Но если склонность к театрализации была вполне уместной во время больших праздников, то в повседневной жизни она становилась такой же невыносимой, как бесконечное воздействие на чувства зрителя со стороны актеров, которые не знают, что такое подтекст. В течение почти двух лет пребывания среди гахуку не было дня, когда бы я не испытывал на себе неприятное воздействие этих сторон их жизни, но только в период болезни и длительного выздоровления я начал понимать, чем, с моей точки зрения, гахуку отличаются от жителей Тофморы.
Помню, однажды ночью я проснулся в доме, построенном для меня Макисом, испытывая невыносимую тошноту. Едва я успел выбраться наружу, как меня начало рвать. На следующее утро я чувствовал слабость, а моя спина болела, словно меня избили. Я не придал серьезного значения недомоганию и, как обычно, не побоялся пройти четыре или пять миль до деревни, где девушка праздновала первую менструацию.

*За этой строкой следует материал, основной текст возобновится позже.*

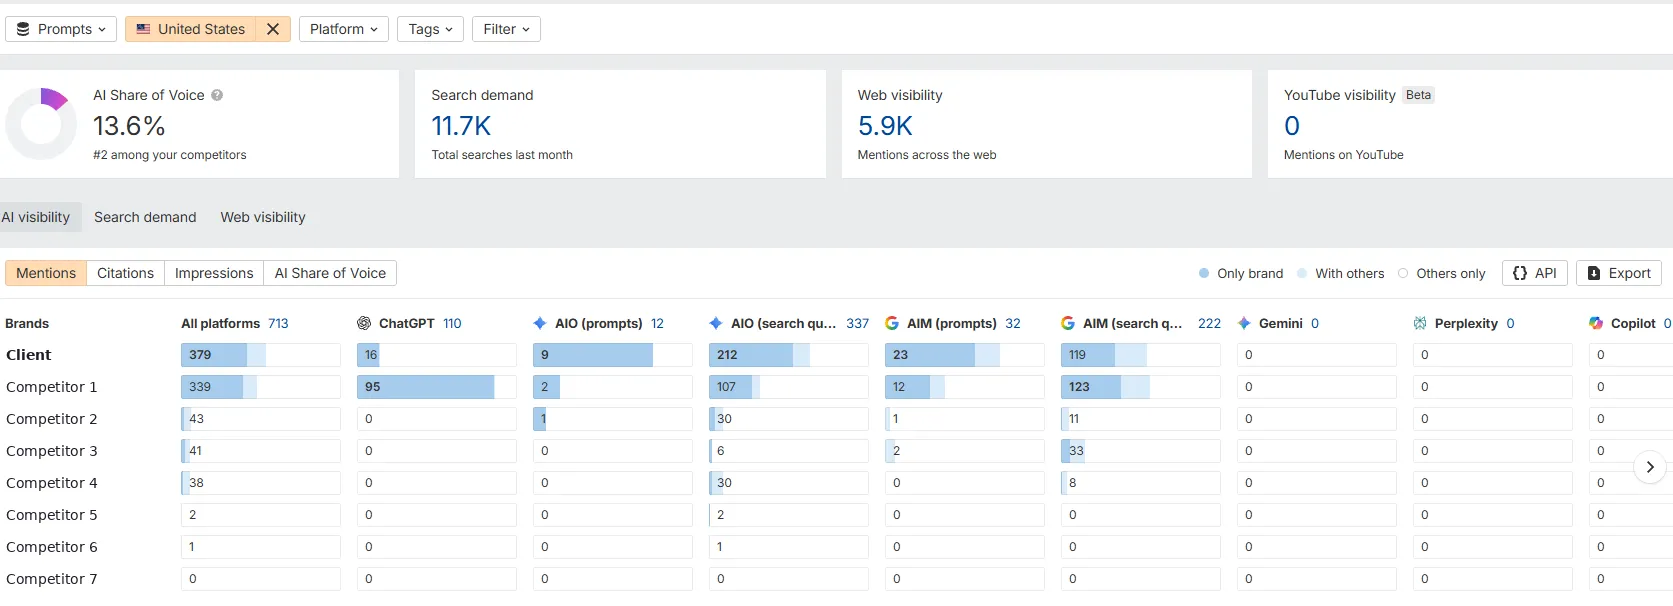Open the Tags dropdown
Viewport: 1673px width, 606px height.
coord(430,29)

Следующей ночью все повторилось с той разницей, что, когда я вернулся в постель, боль была сильнее, и через несколько часов, после второго приступа, меня начало знобить, хотя пот тек с меня ручьями. В конце концов я заснул или потерял сознание, потому что, когда я пришел в себя, было уже позднее утро. Узоры света на бамбуковых стенах показывали, что солнце стоит высоко. Через открытую дверь мне был виден кусочек пыльной улицы. Тишина вокруг говорила о том, что деревня, должно быть, уже опустела: все ушли на огороды. Я знал, что мои мальчики наверняка играют в одну из своих бесконечных карточных игр, дожидаясь меня на кухне — в небольшой хижине, построенной, чтобы свести к минимуму опасность пожара, на некотором расстоянии от дома. Желая позвать их, я сел на край кровати. Я чувствовал усталость, но боль прошла. Только когда я опустил ноги на землю и попытался встать, я понял, что болен: в этот момент светлая полоса за порогом вдруг начала подниматься, как волна. Яркие точки, казалось, сорвались со стен, и, когда они закружились в вихре и все скрылось в одной вспышке, я потерял сознание.
Только это я и помнил, когда очнулся на постели, куда меня уложили мальчики. Теперь я уже понимал, что нуждаюсь в помощи, и в перерывах между приступами головокружения кое-как нацарапал записку фельдшеру-европейцу и попросил одного из юношей отнести ее. Фельдшер прибыл через несколько часов. Осмотрев меня и задав несколько вопросов, он поставил диагноз: кровоточащая язва.
Ближайшая европейская больница находилась на побережье, а единственный дипломированный врач в округе совершал обход и был сейчас на расстоянии двух дней пути. Фельдшер решил отвезти меня к себе домой. Он велел одному из моих парней одеть меня и собрать необходимые вещи. Сам он ушел, а через час вернулся в деревню на джипе. Меня завернули в одеяло и подняли на переднее сиденье, откуда я бросил, кажется, последний взгляд на селение, где впервые встретил Макиса.
Я пролежал около двух месяцев. Врач, вернувшись, сказал, что может отправить меня самолетом в Лаэ, но в полете кровотечение может возобновиться (а я потерял уже так много крови, что вторичное кровотечение было для меня опасным). В противном случае я мог остаться там, где был, что казалось ему самым разумным (если не будет дальнейших осложнений).
Полагаясь на совет врача, я решил остаться. Жалеть об этом мне не пришлось.
В последующие недели я испытал такое чувство умиротворения, какого почти не знал. Мне не приходило в голову, что я могу умереть. Спокойствие, охватившее меня после приступа, было как бы неожиданным освобождением духа, как будто все мои невротические защитные механизмы рухнули перед этой слабостью и мне осталась лишь центральная цитадель моего «я», куда я с благодарностью отступил, вдруг осознав, что это и есть убежище, которое я всегда искал и не находил, целиком поглощенный будничными заботами и хлопотами.